Dolce e amaro, gli elementi tra cui si insinua il percorso del debut album dei Codeina.
Concepite alla maniera di certo “seattle sound” – melodie seducenti riprodotte con suoni cattivissimi – gli effetti distorti della Mustang di Mattia Galimberti, il rauco basso di Emanuele Delfanti e il preciso drumming di Emiliano Maggioni accompagnano l’ascolto attraverso dieci brani di grande impatto.
In giro dal 1998, tra una consistente attività live in locali dell’hinterland milanese (incluso un ristorante cinese), demo, concorsi, cambi di sala prove, cambi di formazione e guadagni di una notte spesi per dissetare il folto seguito, ai brianzoli viene facile riprodurre un rock dai passaggi veementi. E ci mettono il “quore”, nei componimenti e anche nel titolo. Anzi Quore Hidalgo Picaresco: un riferimento letterario alle vicende di quei nobili cavalieri impelagati in imprese utopiche. Un po’ come l’avventurosa trafila superata dal trio per arrivare al tanto bramato primo album. Volontari o meno, sono presenti anche cenni storici. E’ il caso dello strumentale Tesla vs Marconi che ricorda la diatriba tra Nikola Tesla e Guglielmo Marconi su alcune invenzioni scientifiche.

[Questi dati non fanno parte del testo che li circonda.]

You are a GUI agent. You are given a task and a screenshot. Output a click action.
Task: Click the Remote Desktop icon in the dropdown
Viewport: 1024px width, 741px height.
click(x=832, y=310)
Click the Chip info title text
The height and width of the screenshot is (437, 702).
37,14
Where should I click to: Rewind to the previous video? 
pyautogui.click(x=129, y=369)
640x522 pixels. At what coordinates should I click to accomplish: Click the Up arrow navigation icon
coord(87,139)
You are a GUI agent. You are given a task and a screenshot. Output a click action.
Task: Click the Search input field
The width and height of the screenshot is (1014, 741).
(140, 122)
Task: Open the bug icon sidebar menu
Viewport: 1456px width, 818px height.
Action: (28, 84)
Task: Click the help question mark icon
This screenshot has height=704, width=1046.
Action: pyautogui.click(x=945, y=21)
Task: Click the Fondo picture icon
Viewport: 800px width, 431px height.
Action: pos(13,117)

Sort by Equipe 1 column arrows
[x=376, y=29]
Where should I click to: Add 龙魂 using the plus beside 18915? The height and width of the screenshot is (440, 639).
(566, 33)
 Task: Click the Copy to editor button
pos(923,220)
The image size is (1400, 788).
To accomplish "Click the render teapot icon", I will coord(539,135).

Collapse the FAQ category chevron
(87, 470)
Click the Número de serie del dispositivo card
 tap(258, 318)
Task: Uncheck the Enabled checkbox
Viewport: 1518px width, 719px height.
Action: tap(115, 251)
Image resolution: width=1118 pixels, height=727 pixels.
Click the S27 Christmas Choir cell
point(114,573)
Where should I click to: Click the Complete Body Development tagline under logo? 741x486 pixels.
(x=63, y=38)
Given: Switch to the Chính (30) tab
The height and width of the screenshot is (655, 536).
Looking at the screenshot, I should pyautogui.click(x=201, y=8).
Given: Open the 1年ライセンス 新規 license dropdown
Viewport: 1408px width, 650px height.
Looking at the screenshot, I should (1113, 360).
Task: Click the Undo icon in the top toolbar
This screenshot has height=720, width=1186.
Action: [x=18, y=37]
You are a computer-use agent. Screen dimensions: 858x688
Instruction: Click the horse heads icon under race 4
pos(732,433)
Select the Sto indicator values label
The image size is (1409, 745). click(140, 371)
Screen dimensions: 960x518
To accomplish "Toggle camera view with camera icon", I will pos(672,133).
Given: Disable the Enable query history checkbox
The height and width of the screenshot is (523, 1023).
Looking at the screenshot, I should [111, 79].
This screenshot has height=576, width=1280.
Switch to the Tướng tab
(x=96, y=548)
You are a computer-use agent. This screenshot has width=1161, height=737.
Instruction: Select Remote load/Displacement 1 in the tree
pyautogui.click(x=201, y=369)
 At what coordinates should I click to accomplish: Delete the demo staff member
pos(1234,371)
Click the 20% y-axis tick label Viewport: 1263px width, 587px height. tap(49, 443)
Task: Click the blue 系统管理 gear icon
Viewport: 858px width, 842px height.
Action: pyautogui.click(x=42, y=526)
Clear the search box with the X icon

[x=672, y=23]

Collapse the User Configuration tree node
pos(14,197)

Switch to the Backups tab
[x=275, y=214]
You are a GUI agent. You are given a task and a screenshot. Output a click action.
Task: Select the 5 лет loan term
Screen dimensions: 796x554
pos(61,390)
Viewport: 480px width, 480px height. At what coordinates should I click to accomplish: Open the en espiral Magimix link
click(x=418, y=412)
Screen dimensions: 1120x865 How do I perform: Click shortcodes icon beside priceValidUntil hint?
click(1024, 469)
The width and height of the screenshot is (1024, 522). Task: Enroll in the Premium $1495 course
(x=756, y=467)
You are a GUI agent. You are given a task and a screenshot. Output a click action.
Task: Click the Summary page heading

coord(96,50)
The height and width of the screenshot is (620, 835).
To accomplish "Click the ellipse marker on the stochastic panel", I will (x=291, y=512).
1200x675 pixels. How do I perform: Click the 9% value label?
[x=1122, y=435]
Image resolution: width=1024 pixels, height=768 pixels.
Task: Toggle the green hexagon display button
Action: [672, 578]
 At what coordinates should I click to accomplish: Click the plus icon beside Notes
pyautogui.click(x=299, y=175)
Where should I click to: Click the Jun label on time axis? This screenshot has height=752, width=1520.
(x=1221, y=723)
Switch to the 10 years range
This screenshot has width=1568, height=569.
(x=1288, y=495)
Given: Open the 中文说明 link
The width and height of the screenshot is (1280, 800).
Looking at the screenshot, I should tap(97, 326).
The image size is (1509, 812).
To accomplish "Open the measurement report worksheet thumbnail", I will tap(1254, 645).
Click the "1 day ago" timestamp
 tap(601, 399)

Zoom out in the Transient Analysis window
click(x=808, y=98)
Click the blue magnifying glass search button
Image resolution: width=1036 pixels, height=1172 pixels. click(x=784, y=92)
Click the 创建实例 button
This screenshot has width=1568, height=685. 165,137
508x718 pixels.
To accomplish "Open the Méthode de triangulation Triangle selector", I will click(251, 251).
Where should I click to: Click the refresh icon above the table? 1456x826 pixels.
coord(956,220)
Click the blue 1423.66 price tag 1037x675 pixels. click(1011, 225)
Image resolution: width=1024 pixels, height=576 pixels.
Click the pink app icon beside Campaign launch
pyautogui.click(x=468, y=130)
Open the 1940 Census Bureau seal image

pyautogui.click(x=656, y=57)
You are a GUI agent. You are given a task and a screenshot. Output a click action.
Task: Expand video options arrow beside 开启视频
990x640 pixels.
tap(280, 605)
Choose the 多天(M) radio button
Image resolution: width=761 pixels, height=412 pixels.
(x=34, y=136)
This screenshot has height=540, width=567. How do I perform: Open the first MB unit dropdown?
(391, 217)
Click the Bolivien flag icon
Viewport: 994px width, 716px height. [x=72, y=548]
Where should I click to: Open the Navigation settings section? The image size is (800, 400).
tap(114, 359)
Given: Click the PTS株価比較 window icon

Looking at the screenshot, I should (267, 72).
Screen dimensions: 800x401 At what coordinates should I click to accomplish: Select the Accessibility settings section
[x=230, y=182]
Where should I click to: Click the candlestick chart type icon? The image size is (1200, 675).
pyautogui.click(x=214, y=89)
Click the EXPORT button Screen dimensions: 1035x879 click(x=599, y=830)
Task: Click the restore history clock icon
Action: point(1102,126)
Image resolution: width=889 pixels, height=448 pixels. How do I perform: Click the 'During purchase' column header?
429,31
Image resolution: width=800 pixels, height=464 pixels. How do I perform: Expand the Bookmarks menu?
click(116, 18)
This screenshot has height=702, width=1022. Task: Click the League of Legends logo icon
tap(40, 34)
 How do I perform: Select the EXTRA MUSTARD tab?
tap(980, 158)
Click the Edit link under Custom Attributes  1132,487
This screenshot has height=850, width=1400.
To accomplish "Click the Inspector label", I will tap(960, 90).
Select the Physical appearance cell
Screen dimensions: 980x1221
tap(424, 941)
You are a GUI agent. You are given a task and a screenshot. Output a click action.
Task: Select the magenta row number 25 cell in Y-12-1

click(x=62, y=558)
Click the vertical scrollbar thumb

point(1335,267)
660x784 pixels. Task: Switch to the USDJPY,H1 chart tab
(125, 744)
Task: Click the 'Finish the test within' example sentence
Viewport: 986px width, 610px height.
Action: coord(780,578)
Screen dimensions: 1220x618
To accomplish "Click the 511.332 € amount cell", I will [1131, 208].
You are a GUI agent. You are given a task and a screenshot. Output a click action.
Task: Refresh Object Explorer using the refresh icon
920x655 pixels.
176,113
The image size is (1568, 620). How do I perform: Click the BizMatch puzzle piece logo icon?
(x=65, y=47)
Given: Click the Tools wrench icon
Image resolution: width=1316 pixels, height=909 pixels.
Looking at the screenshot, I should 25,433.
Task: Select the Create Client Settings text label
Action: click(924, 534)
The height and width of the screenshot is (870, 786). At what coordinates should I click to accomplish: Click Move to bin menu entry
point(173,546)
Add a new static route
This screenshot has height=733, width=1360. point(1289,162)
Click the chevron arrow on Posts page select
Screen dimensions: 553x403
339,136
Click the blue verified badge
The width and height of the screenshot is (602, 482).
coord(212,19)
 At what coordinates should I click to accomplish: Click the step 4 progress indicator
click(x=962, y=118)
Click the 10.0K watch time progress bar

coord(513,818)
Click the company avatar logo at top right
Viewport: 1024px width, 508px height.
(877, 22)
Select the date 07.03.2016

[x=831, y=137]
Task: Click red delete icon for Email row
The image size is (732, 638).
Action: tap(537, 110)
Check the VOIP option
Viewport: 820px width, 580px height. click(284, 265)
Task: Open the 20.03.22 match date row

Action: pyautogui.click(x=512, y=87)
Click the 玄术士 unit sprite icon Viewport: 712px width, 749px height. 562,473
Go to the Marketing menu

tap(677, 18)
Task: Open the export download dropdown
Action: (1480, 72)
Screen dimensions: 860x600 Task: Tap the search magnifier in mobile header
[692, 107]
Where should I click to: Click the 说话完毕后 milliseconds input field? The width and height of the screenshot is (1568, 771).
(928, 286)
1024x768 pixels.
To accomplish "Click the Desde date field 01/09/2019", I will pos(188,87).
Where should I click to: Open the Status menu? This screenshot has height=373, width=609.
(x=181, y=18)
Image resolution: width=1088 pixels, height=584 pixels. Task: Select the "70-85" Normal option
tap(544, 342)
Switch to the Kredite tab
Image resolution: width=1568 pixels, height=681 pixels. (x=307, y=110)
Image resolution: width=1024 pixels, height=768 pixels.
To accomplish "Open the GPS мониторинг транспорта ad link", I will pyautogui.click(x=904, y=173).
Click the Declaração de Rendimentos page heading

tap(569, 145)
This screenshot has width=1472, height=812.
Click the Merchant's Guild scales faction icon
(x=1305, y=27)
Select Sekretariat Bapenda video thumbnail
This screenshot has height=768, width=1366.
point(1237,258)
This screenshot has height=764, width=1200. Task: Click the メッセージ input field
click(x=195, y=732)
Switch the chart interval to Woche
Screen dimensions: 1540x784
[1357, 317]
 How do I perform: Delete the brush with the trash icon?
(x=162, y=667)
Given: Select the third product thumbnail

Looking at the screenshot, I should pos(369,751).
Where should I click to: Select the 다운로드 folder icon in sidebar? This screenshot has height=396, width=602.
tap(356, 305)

Dieci capitoli incisivi e capaci di entrare in testa con la stessa facilità degli strampalati titoli. Peristalsi 3.0 ne è l’esempio lampante. Una scarica di watt dal titolo improponibile che pare presa a prestito dal repertorio dei Nirvana, croce e delizia del power trio. Il limite della musica dei Codeina, infatti, sta nel pesante debito che devono alla band americana. Scaricato il pesante fardello, il gruppo potrà meglio evidenziare le proprie qualità senza necessariamente partecipare al gioco del “suona come”.
Last but not least. La sala prove dei Codeina si trova ad Arcore, la città “di un famoso politico” che “non è molto alto, sorride sempre e racconta spesso barzellette”. Sarà dedicata a lui Ridi pagliaccio?